Roman is a preacher more than he is a lawyer.  There's such a thing as preacher hype.  If you've heard of that term you presumably understand its meaning.  I don't think Roman is troubled as much as he is trapped in the truth of his own frailties.  He struggles, pushes and pulls but he's a totally aware soul trying to roll a boulder up a crumbling mountain.  He's in denial, or maybe not.  He's trying to prove the unprovable or the inevitable and resting his case at the same time. 
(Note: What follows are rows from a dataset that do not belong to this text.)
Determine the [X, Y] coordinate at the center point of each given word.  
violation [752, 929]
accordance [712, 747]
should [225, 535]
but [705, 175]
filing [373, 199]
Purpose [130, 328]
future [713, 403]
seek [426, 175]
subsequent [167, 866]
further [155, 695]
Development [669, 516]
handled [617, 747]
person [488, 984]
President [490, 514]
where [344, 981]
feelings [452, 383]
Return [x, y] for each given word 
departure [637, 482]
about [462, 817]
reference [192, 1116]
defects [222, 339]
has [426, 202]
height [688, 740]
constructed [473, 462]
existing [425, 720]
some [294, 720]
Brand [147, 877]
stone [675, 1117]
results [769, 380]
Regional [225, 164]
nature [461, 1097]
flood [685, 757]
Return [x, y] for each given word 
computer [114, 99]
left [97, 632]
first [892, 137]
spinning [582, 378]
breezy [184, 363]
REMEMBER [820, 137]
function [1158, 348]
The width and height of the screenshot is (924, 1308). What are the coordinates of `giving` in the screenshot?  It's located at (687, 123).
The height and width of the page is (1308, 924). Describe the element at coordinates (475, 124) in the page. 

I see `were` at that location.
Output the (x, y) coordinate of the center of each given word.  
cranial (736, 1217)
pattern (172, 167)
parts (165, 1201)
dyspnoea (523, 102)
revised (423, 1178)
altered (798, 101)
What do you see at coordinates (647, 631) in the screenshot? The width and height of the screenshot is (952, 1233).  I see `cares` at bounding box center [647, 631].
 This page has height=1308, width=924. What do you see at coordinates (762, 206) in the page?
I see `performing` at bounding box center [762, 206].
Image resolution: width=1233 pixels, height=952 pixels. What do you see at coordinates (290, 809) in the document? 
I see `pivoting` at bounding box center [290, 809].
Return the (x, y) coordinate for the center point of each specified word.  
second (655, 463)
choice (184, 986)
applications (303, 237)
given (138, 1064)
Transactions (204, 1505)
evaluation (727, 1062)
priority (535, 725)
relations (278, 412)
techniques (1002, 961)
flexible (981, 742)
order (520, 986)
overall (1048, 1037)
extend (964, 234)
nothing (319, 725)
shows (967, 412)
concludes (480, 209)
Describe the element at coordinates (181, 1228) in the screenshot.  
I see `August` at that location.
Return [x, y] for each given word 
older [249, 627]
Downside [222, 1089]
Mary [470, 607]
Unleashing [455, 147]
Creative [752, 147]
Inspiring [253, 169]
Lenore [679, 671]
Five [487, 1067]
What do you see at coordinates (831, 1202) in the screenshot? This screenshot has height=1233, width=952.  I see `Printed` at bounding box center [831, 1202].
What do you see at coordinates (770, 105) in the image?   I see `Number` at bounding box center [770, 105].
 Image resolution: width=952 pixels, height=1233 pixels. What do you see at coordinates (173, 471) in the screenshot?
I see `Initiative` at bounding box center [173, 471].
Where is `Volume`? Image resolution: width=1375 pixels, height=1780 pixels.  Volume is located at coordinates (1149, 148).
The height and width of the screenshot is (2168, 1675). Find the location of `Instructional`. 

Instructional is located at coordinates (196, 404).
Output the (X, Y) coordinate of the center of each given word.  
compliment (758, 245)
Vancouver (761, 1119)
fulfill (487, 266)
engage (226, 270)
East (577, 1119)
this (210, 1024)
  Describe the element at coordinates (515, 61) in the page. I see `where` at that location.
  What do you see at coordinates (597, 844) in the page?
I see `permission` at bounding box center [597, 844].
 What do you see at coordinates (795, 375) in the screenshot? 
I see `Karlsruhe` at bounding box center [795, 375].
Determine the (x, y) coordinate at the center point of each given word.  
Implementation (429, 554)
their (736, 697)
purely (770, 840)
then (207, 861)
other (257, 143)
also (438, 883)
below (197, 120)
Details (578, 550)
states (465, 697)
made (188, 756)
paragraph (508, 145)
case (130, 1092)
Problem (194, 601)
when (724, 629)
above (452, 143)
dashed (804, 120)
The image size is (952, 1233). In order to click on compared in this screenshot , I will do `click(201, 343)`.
It's a joy to watch one of the world's best actors navigate existential crisis.  I don't even think Roman is an unreliable narrator.  He's a riddler who riddles the mirror in front of him.  The greater the open spaces he inhabits the thinner the air.  It's the one thing Mr. Gilroy gets right: physical space, and a lack of mental space.  "Roman J. Israel, Esq.", a title befitting the utterances of its awkward, rude, constricted character, stays afloat only because of Mr. Washington's greatness, and a very impressive soundtrack.

With: Tony Plana, Amanda Mason Warren, DeRon Horton, Lynda Gravatt, Jocelyn Ayana, Robert Prescott, Nazneen Contractor, Hugo Armstrong, Brittany Ishibashi.

"Roman J. Israel, Esq." is rated R by the Motion Picture Association of America for language and some violence.  The film's running time is two hours and four minutes.